The log includes instructions, which state,

Use one line per interaction. An interaction is any instance in which you communicate with an HCP as part of your work as a pharmaceutical representative, whether in person, over the phone, via video conference, by email, or via another communications method, as well as any time you leave materials or samples for that HCP, even if you do not communicate personally. However, you do not need to report a telecommunication or written communication if it was done simply to set up a meeting or other communication with an HCP and no marketing or promotion took place. It is not necessary to include time spent in a waiting room before meeting an HCP when reporting the duration of the interaction. If the options in any of the dropdown menus do not provide a perfect description of the contact, select the closest option. However, if the "HCP license type" dropdown menu does not include the license type of the HCP with whom you interacted, you do not need to disclose the interaction at all. If you interact with multiple HCPs at one time, for example through a dinner or entertainment event with several doctors, include a line for each HCP. If you cannot precisely break down the number of items or amount of compensation that went to each HCP because you provided them as a set to multiple HCPs, please report the average amount per HCP by dividing the number of items and the compensation value by the total number of HCPs. For instance, if you give a box of 50 samples to two HCPs jointly, mark down 25 apiece. For group meals or other forms of compensation that you provide to HCPs and non-HCPs jointly — like a lunch for a medical office that includes four HCPs and one receptionist — figure out the per-person cost and report that for each HCP. For instance, if you were to provide that office (four HCPs, one receptionist) with a $100 lunch, you would report $20 in food and beverages for each HCP.

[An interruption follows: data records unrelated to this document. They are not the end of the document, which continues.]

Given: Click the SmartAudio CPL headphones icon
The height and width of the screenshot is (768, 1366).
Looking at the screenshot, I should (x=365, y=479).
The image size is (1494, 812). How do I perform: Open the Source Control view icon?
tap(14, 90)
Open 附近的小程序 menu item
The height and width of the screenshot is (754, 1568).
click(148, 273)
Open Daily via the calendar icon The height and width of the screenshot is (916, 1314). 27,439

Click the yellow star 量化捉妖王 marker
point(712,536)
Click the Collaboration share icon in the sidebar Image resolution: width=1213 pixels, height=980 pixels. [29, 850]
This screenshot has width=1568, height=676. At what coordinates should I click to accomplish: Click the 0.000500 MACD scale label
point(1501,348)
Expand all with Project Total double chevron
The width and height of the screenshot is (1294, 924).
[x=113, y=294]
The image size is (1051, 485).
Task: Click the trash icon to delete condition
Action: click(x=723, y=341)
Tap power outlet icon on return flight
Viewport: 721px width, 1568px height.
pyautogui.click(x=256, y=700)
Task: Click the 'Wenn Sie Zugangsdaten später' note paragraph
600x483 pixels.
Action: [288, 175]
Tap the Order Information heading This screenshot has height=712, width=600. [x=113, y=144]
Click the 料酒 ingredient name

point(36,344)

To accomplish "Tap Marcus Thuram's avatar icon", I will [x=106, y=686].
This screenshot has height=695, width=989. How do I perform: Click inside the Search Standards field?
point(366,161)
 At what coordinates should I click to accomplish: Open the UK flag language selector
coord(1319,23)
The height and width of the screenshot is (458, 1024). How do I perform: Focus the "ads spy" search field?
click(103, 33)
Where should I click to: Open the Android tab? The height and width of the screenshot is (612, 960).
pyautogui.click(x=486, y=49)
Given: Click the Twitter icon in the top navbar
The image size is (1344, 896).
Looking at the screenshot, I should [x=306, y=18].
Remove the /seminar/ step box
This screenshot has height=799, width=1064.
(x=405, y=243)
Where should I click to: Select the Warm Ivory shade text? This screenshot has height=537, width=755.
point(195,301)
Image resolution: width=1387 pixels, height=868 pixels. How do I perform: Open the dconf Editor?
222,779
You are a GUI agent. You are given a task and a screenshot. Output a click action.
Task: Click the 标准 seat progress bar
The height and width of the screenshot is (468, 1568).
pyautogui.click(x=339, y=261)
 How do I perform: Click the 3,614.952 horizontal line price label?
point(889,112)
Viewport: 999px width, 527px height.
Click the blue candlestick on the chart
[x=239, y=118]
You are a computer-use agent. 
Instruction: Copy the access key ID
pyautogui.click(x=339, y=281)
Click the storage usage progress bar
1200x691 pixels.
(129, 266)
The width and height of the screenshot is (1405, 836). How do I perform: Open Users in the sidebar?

The instructions are quite interesting and actually create more questions than they answer. While the next box explains that only interactions that take place while both parties are within the Chicago city limits should be reported, does that mean licensed representatives in Chicago have to disclose emails to physicians if both parties are within city limits when the email chain is started? What if the emails continue, after one party exits city limits?

The proposed disclosure form is draconian and adds unnecessary requirements for Chicago pharmaceutical representatives and the physicians they interact with.